Giacomo, preamplificatore microfonico a JFETs
Giacomo è il primo preamplificatore microfonico che ho autocostruito, per abbinarlo - in seguito - al mio Kenwood TS-140S. Il tutto è composto da uno stadio preamplificatore in cui sono utilizzati 3 transistors ad effetto di campo (JFETs), e dallo stadio alimentatore per il preamplificatore. Tecnicamente, Giacomo è molto simile ad altri colleghi di marche e modelli molto conosciuti nell’ambito radioamatoriale. Non è stata mia intenzione inventare un microfono che potesse sostituire degnamente quanto già disponibile in commercio. Non l’ho mai pensato e, se l’avessi fatto, non credo che ci sarei riuscito. Semplicemente, mi è piaciuto, e mi piace, come funziona. I riscontri positivi degli amici radioamatori che hanno ascoltato la mia emissione “by Giacomo” sono stati l’atto finale che mi ha portato alla convinzione sulla bontà del mio stesso progetto.
Stadio preamplificatore
Giacomo - Stadio preamplificatore
Schema elettrico (PDF)
Il preamplificatore di Giacomo è un semplice circuito in cui sono presenti 3 transistors ad effetto di campo (JFETs), oltre ai componenti (resistenze, condensatori, etc.) necessari per polarizzare tali semiconduttori, per accoppiare il preamplificatore alla capsula microfonica ed all’ingresso microfono dell’RTX (nonché, per collegare, tra loro, i due stadi del preamplificatore), e per fornire l’alimentazione elettrica ad una capsula ECM eventualmente collegata all’ingresso di Giacomo. Dopo aver superato il filtro passa alto composto da C1 e R1 (con frequenza di taglio pari a 15 Hz, circa), il segnale AF arriva ai primi due JFETs, una coppia di BF245C inclusi in una configurazione circuitale detta “microamp” (μ-amp, o microbooster), capace di amplificare fino a 500 volte il segnale posto al suo ingresso.
Comunemente utilizzato nell’era delle valvole, il microamp venne applicato ai semiconduttori dalla National Semiconductors, che – nella sua application note AN32 - include alcuni schemi nei quali i JFETs sono utilizzati in configurazione μ-amp. Jack Orman, chitarrista e sperimentatore di effetti audio, pubblicò – qualche anno dopo – lo schema di un circuito basato su questa configurazione, al quale diede il nome “microbooster”.[1]

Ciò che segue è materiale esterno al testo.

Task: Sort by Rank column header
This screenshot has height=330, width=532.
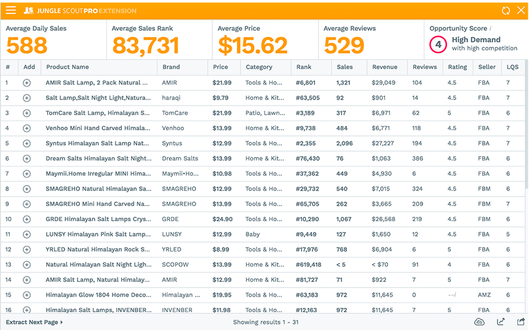Action: click(304, 67)
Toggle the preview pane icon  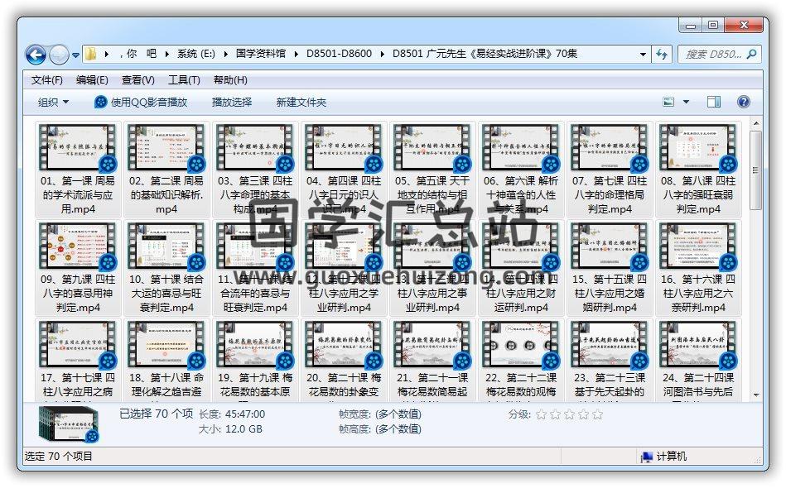point(714,102)

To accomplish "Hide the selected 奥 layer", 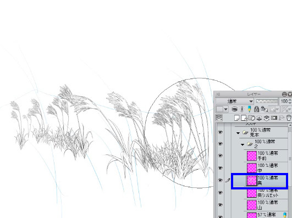I will (x=221, y=180).
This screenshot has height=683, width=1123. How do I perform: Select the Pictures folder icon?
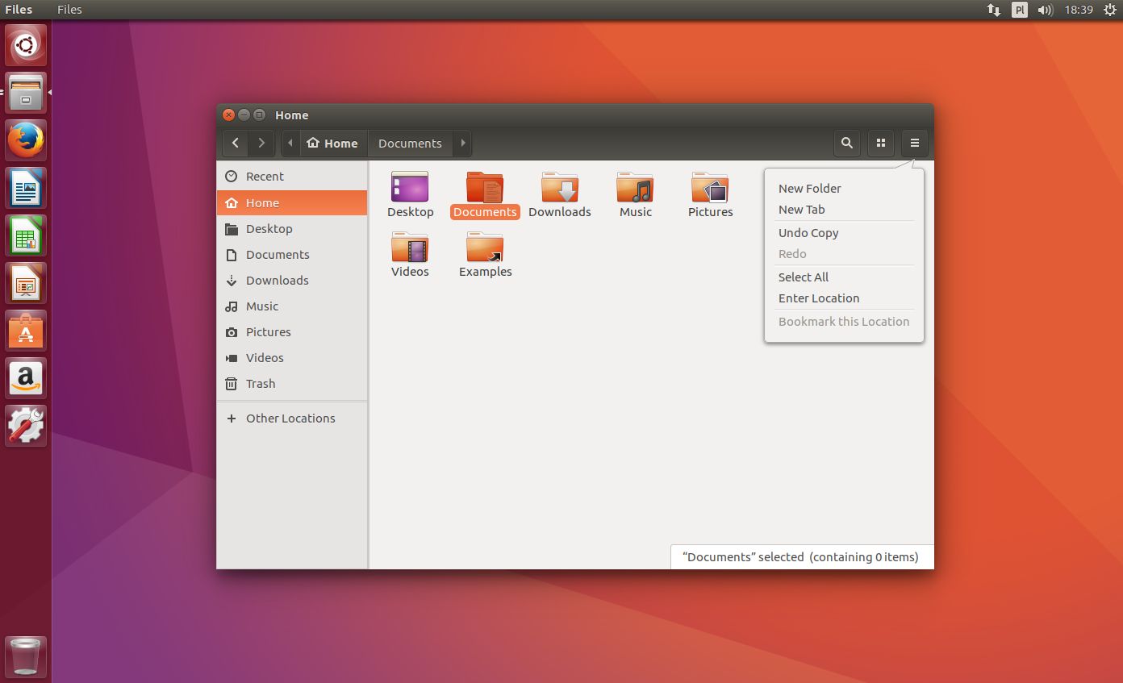pos(710,189)
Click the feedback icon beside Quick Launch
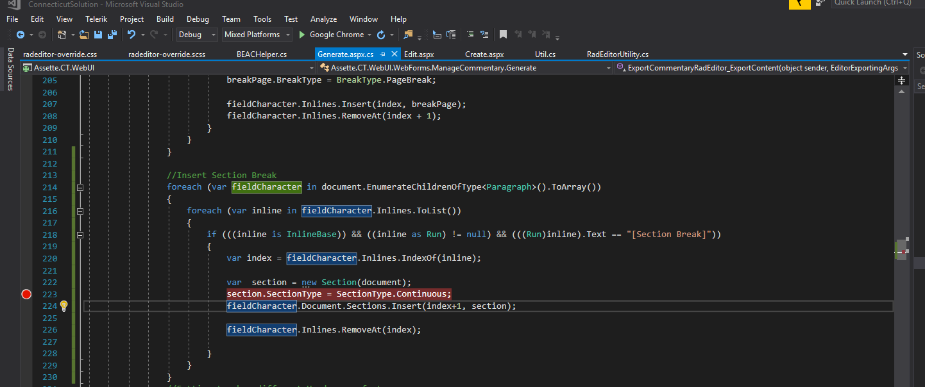The image size is (925, 387). click(x=820, y=4)
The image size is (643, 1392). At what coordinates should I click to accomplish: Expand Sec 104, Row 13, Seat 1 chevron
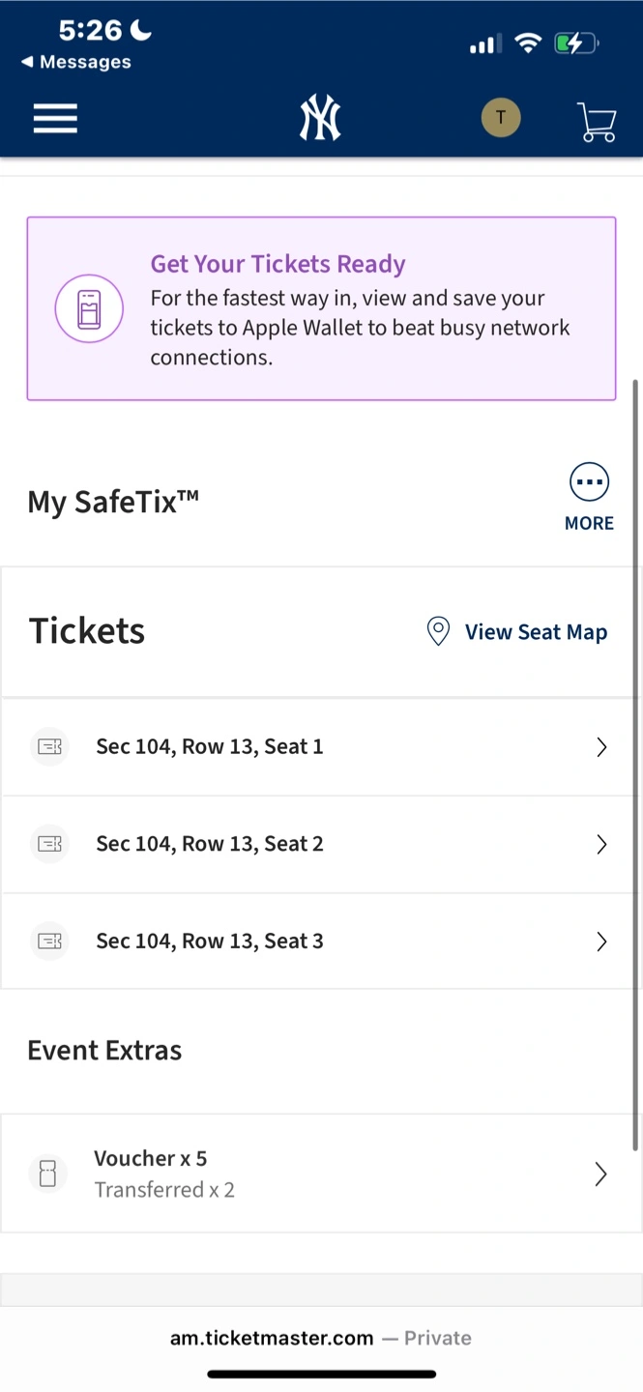(601, 747)
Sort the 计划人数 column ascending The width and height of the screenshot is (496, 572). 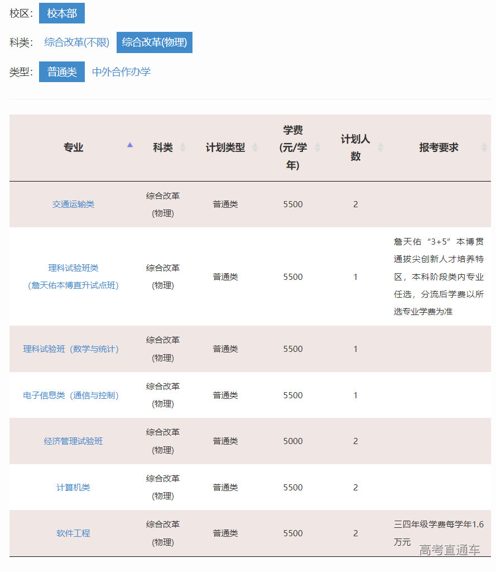tap(381, 144)
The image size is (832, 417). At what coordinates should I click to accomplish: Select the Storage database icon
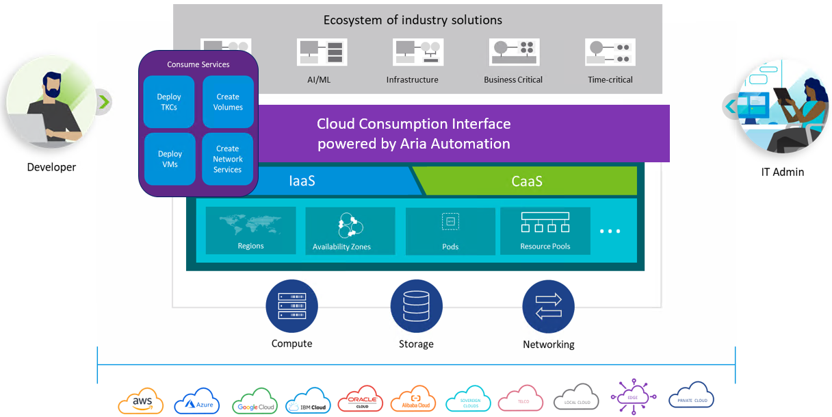point(417,306)
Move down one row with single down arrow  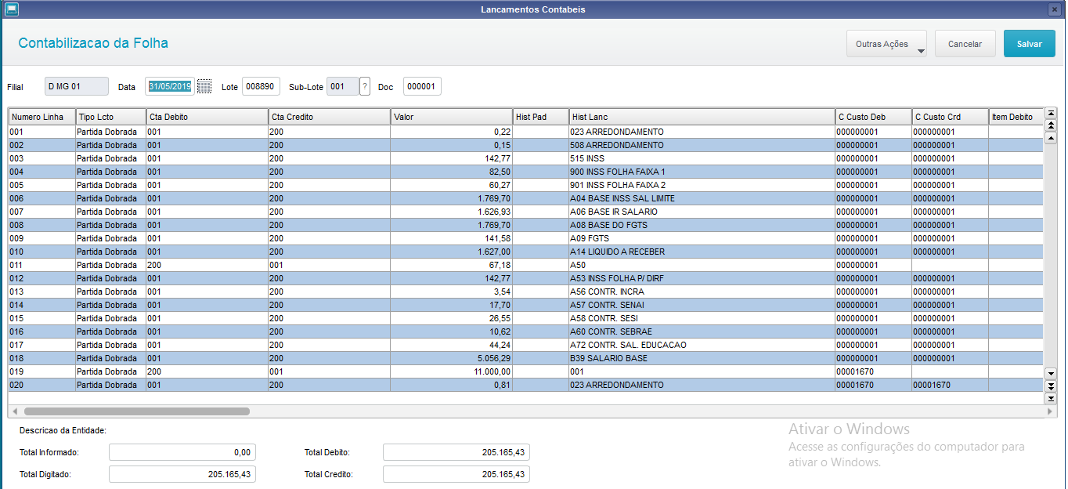[1051, 372]
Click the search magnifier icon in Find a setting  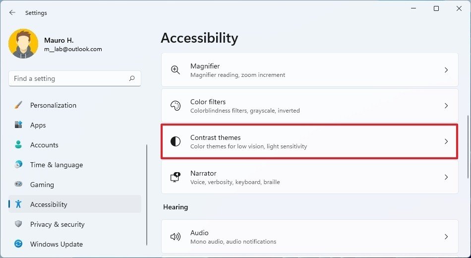click(x=132, y=78)

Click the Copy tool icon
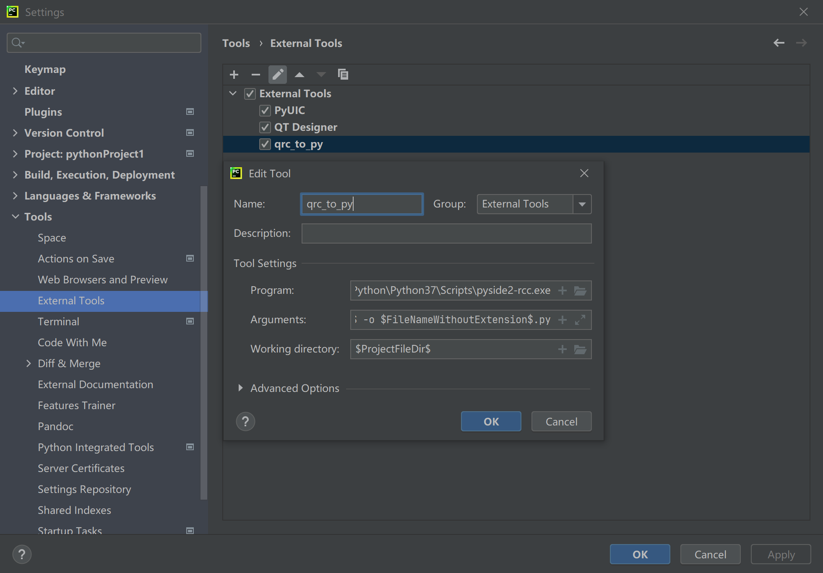click(x=343, y=75)
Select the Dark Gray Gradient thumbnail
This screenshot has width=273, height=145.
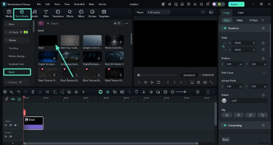pos(70,41)
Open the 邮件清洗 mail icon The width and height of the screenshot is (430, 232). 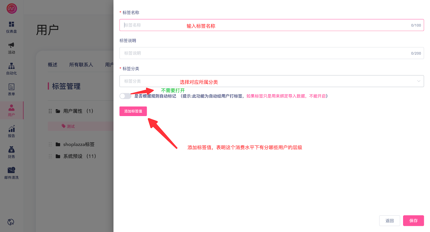[11, 170]
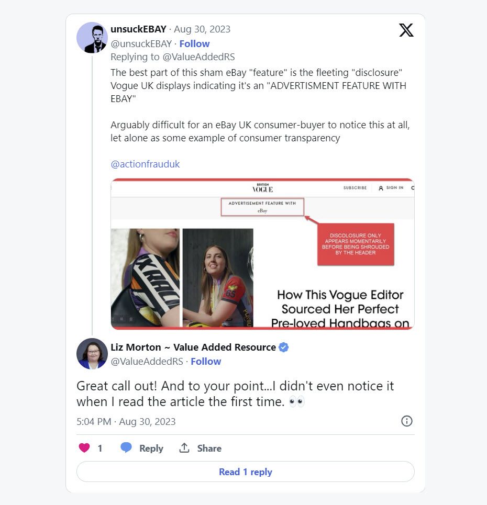The height and width of the screenshot is (505, 487).
Task: Click the share upload arrow icon
Action: (x=184, y=447)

Tale segnale AF amplificato viene prelevato dall’uscita del microamp ed applicato al gate del terzo transistor, un BF245B, accoppiato “in continua” (cioè, senza condensatore di disaccoppiamento) allo stadio precedente ed in configurazione a drain comune, dal cui source esce il segnale audio (che prosegue verso l’RTX) prodotto dal preamplificatore. La particolare configurazione del terzo FET consente una uscita a bassa impedenza per l’AF, il che, nelle mie intenzioni, dovrebbe consentire l’utilizzo di (pressochè) qualunque cavo di segnale ad audiofrequenza per collegare il preamplificatore all’RTX. Tutto questo per evitare che, qualora il segnale venga prelevato da una uscita ad alta impedenza (come il drain di un FET, piuttosto che il suo source), la bassa impedenza del cavo possa avere effetti negativi (attenuazione) sul segnale stesso (in particolare, sulle sue frequenze più alte). Oltre a questo circuito AF, il preamplificatore ospita anche la componentistica che permette l’alimentazione elettrica di una capsula ECM. Ovvero, un diodo zener ZTE2, con relativa resistenza di limitazione, ai cui capi è possibile prelevare una tensione pari a 2 Vdc da inviare alla capsula. Detta tensione è disponibile sul pin 2 del connettore AF di ingresso del preamplificatore. Tra l’anodo dello zener (che opera in polarizzazione diretta) e l’ingresso di Giacomo, è la resistenza di carico del JFET integrato all’interno della capsula medesima: a valle di questa resistenza (seguendo il percorso dell’alimentazione diretta al trasduttore) è il punto in cui il segnale audio, in arrivo dalla capsula, viene prelevato e fatto giungere all’ingresso del microamp. Il tutto è ospitato all’interno di un piccolo box metallico, isolato da tutte le masse elettriche di preamplificatore ed alimentatore, ma collegato alla calza in rame dei cavi posti all’ingresso ed all’uscita del primo, consentendo la necessaria continuità elettrica per il conduttore di schermatura dalla capsula microfonica fino all’ingresso microfono dell’RTX.
Stadio alimentatore
Giacomo - Stadio alimentatore
Schema elettrico (PDF)
L’alimentatore di Giacomo si basa sul classico LM317, l’integrato che regola e stabilizza la tensione elettrica applicata allo stadio preamplificatore. Il circuito inizia con un trasformatore (di potenza elettrica pari a 4VA, circa), al cui primario è applicata la tensione di rete (230Vac, 50Hz), avente un unico secondario con tensione pari a 35Vac e corrente che può arrivare ad un massimo pari a 100mA. Una volta raddrizzata e livellata, la tensione continua viene stabilizzata, come detto, da un integrato LM317, che i fornisce 40Vdc con i quali viene alimentato elettricamente il preamplificatore. Tali 40Vdc vengono equamente suddivisi tra i due transistors del microamp (alimentati – ciascuno - a 20Vdc). 20Vdc è anche la tensione presente sul gate del terzo JFET, accoppiato direttamente all’uscita del microamp. Per polarizzare correttamente il transistor d’uscita di Giacomo, è necessario che sul suo source sia presente una tensione continua (detta Vgs) superiore di 2.7Vdc, circa, rispetto alla tensione presente sul suo gate. Vale a dire, sul source di Q3 ci devono essere (più o meno) 23Vdc. Assumendo che nel transistor scorra una corrente di stand-by pari a 5mA, è possibile ottenere la Vgs richiesta applicando tra source e massa una resistenza pari a 4700 Ohm. In tal modo, Q3 risulta alimentato a 17Vdc, circa.